I forget where the other comments are from. And I’m too tired to look it up. I have pizza to make.
Sometimes I like to pretend I’m as smart as the person who invented feed readers and that I live the life of luxury and I roll around naked in my piles and piles of money. We’ll be here when you get back. Thanks to that genius person who invented the feed reader that is NOT me.
Well, having grown up in the West Indies, I will let you use your imagination freely to picture the vast quantity of medicinal herb that was once smoked around here. Alas, with small children and Sean’s Responsible Pilot Job (and regular random urine testing on the job!) we have been very anti-ganga since we got married. Eleven years! Hmmm, that explains a lot, actually! One day, when we are old and doddering, and nobody cares what we do any more, who knows? You might come to drop a casserole, and find us rolling around on the floor, dentures falling out, howling “In the BATH! The BAAAAATH! Geddit? Whaaahaa!!!! The bath… HOO HOO!!” and when you finally get us to stop laughing, we will have absolutely no idea what we were laughing at. And THAT will be so totally hilarious that you will just have to leave in disgust, shaking your head and saying “how sad…”
Yay!! for free-boobing.. well as long as you aren’t in danger of treading on your nipples that is… *shuffles off walking very very carefully*
(As sung to the tune, Free Fallin’ by Tom Petty) She’s a goooood girl, Hates her braaaaaaaaa, Loves wiiiiiiiiiine, And the Over-Thinkerrrrr, too! And she’s FREEEEEEEEEEEEE, Free Booooooobin’ You should post a picture of you and your new hair for the photo puzzle!
Knudsey.
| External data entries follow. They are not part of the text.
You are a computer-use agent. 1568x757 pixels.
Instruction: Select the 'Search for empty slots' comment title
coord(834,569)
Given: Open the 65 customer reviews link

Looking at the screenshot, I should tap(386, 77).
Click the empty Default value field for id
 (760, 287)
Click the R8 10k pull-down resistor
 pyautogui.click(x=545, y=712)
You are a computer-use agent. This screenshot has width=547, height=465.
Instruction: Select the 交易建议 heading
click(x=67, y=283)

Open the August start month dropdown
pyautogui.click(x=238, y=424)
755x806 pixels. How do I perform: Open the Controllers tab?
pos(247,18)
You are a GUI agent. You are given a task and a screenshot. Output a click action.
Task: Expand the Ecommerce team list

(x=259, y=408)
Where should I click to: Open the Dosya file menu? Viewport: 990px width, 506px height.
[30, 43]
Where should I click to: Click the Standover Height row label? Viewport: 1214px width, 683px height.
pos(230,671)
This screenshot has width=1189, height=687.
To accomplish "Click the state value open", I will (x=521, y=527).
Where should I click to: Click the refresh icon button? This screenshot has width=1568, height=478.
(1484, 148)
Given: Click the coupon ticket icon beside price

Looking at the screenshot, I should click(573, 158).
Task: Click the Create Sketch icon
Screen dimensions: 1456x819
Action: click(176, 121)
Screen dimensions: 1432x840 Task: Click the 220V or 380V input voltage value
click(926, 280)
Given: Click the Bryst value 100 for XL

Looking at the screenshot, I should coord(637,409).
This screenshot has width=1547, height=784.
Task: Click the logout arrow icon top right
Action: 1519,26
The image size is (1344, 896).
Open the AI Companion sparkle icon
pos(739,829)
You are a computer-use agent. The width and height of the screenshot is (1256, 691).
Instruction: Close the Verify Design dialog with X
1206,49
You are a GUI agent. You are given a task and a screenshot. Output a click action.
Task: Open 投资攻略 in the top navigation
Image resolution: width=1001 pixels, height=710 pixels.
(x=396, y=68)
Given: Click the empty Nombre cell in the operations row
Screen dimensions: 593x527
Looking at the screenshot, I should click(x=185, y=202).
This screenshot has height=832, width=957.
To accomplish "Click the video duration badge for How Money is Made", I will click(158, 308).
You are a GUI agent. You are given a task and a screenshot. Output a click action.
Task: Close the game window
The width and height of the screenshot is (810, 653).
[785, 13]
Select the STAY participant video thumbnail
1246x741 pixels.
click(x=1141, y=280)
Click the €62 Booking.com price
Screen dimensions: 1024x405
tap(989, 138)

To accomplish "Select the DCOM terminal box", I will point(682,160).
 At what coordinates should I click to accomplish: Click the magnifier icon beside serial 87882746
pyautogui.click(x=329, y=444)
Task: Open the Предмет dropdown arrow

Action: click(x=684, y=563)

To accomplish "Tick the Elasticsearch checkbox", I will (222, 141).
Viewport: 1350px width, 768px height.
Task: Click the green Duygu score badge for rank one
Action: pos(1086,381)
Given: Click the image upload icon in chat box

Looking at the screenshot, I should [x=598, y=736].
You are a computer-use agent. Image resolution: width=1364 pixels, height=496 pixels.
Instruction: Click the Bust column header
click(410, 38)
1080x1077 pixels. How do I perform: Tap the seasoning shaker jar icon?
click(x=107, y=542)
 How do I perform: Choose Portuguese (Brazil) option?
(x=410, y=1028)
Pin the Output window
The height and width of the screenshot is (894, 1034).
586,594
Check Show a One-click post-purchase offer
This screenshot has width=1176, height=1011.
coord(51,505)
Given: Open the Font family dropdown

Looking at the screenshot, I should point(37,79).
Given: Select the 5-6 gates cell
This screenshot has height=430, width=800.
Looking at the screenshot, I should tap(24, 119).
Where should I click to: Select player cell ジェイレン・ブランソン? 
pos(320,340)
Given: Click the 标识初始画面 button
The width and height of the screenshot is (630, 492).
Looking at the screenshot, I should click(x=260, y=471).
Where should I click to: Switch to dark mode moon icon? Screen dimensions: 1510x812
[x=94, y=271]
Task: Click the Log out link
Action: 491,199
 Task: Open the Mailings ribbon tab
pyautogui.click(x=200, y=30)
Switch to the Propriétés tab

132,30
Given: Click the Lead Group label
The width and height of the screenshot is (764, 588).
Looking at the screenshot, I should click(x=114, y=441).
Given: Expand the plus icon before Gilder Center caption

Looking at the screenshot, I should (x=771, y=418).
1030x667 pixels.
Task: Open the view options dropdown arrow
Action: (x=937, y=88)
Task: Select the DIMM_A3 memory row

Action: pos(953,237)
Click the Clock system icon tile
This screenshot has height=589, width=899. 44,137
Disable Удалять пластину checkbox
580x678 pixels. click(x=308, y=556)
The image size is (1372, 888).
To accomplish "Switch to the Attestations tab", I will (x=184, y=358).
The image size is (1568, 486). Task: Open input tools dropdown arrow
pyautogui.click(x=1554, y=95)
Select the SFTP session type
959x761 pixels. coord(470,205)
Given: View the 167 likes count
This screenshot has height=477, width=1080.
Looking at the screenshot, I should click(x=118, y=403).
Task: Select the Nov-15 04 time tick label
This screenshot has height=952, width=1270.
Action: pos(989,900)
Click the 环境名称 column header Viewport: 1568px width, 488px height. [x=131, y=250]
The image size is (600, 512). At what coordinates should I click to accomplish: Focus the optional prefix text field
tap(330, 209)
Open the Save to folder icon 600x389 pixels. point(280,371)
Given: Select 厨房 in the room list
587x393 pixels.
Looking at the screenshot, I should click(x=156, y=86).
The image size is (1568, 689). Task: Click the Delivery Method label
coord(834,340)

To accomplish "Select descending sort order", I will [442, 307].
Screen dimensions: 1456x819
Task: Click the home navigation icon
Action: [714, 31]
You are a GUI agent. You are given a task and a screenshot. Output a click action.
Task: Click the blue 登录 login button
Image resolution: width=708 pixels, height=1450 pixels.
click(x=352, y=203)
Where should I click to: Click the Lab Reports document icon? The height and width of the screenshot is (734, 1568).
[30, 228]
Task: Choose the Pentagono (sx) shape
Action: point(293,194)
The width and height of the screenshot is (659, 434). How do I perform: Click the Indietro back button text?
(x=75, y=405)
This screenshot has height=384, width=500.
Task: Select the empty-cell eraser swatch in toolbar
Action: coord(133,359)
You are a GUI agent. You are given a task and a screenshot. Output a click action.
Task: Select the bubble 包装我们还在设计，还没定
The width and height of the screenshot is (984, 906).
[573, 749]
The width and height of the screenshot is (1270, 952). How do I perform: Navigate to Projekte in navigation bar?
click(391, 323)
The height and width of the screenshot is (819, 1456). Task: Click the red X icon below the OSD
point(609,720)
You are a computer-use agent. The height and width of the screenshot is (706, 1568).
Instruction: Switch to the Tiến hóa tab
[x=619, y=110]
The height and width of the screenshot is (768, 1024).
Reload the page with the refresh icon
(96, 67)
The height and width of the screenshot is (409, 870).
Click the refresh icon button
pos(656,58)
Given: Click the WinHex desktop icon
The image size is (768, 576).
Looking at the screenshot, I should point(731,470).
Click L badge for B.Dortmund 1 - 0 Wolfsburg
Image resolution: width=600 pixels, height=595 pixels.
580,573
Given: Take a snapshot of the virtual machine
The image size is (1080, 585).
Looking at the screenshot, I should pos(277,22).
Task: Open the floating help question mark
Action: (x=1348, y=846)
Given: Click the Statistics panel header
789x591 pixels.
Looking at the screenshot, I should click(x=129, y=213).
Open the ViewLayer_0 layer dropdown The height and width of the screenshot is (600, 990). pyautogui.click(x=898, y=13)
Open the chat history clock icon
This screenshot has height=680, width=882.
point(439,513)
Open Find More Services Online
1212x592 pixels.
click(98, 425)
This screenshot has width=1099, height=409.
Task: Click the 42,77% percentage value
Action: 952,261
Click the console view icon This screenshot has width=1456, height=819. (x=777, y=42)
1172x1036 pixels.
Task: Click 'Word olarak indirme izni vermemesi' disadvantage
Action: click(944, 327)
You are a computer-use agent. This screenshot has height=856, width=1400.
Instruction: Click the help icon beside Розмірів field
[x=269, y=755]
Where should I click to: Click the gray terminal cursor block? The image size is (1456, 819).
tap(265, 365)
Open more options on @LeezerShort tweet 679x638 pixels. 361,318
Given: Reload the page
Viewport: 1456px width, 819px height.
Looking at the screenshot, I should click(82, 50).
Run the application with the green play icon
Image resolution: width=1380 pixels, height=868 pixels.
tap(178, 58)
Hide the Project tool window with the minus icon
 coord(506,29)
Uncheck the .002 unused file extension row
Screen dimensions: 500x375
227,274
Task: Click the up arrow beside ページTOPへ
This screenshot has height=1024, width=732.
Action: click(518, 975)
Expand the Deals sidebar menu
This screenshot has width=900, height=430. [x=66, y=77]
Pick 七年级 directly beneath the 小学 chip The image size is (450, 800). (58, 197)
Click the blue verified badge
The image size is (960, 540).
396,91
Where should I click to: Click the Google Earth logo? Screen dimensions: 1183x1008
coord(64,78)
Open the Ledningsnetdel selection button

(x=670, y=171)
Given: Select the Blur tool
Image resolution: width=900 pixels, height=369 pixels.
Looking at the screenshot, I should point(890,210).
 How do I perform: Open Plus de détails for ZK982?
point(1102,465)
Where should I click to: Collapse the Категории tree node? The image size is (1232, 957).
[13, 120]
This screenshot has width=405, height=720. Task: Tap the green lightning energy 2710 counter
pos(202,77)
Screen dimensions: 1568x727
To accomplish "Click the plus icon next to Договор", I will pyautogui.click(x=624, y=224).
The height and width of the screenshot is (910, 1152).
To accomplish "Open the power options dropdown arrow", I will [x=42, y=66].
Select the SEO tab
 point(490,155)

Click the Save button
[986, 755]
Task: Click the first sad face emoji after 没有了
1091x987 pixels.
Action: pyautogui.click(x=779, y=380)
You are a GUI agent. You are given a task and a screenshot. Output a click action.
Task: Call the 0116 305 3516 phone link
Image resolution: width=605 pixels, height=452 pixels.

ABB, cover your eyes, I know you don’t want this image in your brain again.
‘Crash’ “wow” said Witchypoo “thats a big chopper” the fireman then got out his axe, “We heard there was extreme hottness going on up here, you blog naked huh? mind if we come in and search yer panty drawer for heat?” Witchypoo took the ice cube off her nipple “only three of you? ah well as long as I can handle the hose come on in big boys I have pizza for all” witchpoo stands up and a big wine bottle hits the floor, “woops my bad I forgot that was up there.” The firemen walk past ABB playing world of warcraft and shouting “I’m a wizard I’m a wizard” after a search for burning the firemen look around the flat, witchypoo says “who wants a slice of 12inch? no cheese, I promise” after a lot of hot dirty psychic sex only being interrupted by ABB comming in for pizza twice the firemen leave, 10 minutes later there was a knock on the busted door, “hello mam paramedics, we heard someone needed some medical attention and we were in front of the plumber who wants to check yer pipes” witchpoo sighs and says, Knudsey must be pimping me out.
The award goes to Memarie Lane
My FIL was like that. There’s a place out in the middle of the desert in SoCal called Cadiz. Once my FIL told his kids he was taking them to Cadisneyland, and they got all excited. Drove them all the way out there, a 3-4 hour drive, just to hear them cry when they realized it was not the Happiest Place on Earth. But somehow Brad thinks it was funny, so maybe it did make him stronger.
Yer givin’ away free boobs? What will you think of next? I love The Over-Thinker’s song…she’s just witty.